The annual Pro Farmer crop tour concluded on Friday and the results certainly confirmed that the US is in for a bumper summer crop harvest.
After examining more than 2,800 corn and soybean samples, analysts pegged the US corn yield at 177.3 bushels per acre (bu/ac), producing 14.501 billion bushels (368 million tonnes) (Mt). This is slightly lower than the most recent United States Department of Agriculture (USDA) estimate of 178.4bu/ac.
The soybean picture was even brighter with pod counts more than 10 per cent above last year, resulting in a yield estimate of 53bu/ac.
This is 1.4bu/ac above the USDA’s August forecast, producing a total of 4.683 billion bushels (127.5Mt). Chinese export demand is the key here and “Don’s Party” (US trade tariff war) is not helping.
China is currently stocking up on Brazilian beans and is also expected to decrease imports by 6Mt to 93Mt, thereby decreasing their requirement for the US product.
Wheat suffered the most, with falls across all the major European and US bourses. The funds had built significant longs over the past few months and profit taking saw them liquidate more than 35pc of this position. As a result, the market has given most of the past month’s gains.
Nevertheless, this was certainly not driven by market fundamentals. The global wheat balance sheet remains tight. Late last week the International Grains Council (IGC) lowered their global production forecast by 5Mt to 716Mt. They took 3Mt off the Australian crop, but still have it above 20Mt.
One of the key numbers to come out of the IGC report was a substantial decrease in the ending wheat stocks held by the major exporters. They are projected to fall to 62Mt by the end of the 2018/19 season, down from 81Mt at the end of the previous season. The major contributors to this decline were Russia, down 33pc to 10Mt, the EU, down 31pc to 13.7Mt and the US, down 18pc to 24.7Mt.
As we have seen in recent years, Russia holds the key to global wheat values. Despite their protestations, the trade believes there is still a distinct possibility of Russian wheat export restrictions later in the season. Exports above 30Mt appear to be the potential trigger.
The IGC has penciled Russia in for 30.4Mt of exports in the 2018/19 marketing year. This is 4.6Mt below the USDA forecast. They are currently exporting around 1Mt of wheat per week. At that pace, exports would hit 30Mt in February. However, it would be optimistic to think that pace could be maintained through the approaching winter months.

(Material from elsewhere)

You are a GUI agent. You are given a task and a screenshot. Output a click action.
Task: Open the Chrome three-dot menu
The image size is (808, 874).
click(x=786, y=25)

Here in Australia, ASX wheat futures fell A$14/t last Friday, to close at $395/t. New crop APW bids were easy across all port zones.
The export states of South Australia (SA) and Western Australia (WA) saw the most dramatic decline with Port Adelaide, Port Lincoln and Kwinana values all down around $20/t.
Feed barley prices fell at least $25/t in the same port zones.
The fall in international values undoubtedly had an influence, but so did the forecast of rains throughout the key demand regions of northern New South Wales and southern Queensland.
Generally disappointing would be the best way to describe the outcome. As happens so often during prolonged dry
spells, the weather forecast promised more than was eventually delivered.
Not even a change of Prime Minister could open the heavens and provide some drought relief. Scott Morrison will see, and experience, the desperation first hand this week when he visits parts of western Queensland that have been drought declared for more than five years.
The focus for the northern New South Wales and southern Queensland grain grower has now switched to summer crop. The sorghum planting window is fast approaching and soil moisture is desperately required. Most growers would require at least 100mm to get the ball rolling. The soil temperature is still too low but once it reaches 14 degrees C. and rising then the game begins, as long as the rain arrives.
Whilst sorghum cannot replace all of the white grain demand, it can certainly replace some. With adequate rain, the potential sorghum plant is huge, and the pressure then comes off feed grain values.
Without it, prices remain supported and the east coast domestic consumer will continue to rely on imports of wheat and barley from Victoria, SA and WA until the 2019 winter crop harvest replenishes stocks.
In the mining industry, there is a saying: buy the rumour sell the fact. When it comes to the current Australian grain market environment, it is more like sell the rumour (forecast of rain), buy the fact (disappointing rainfall outcomes).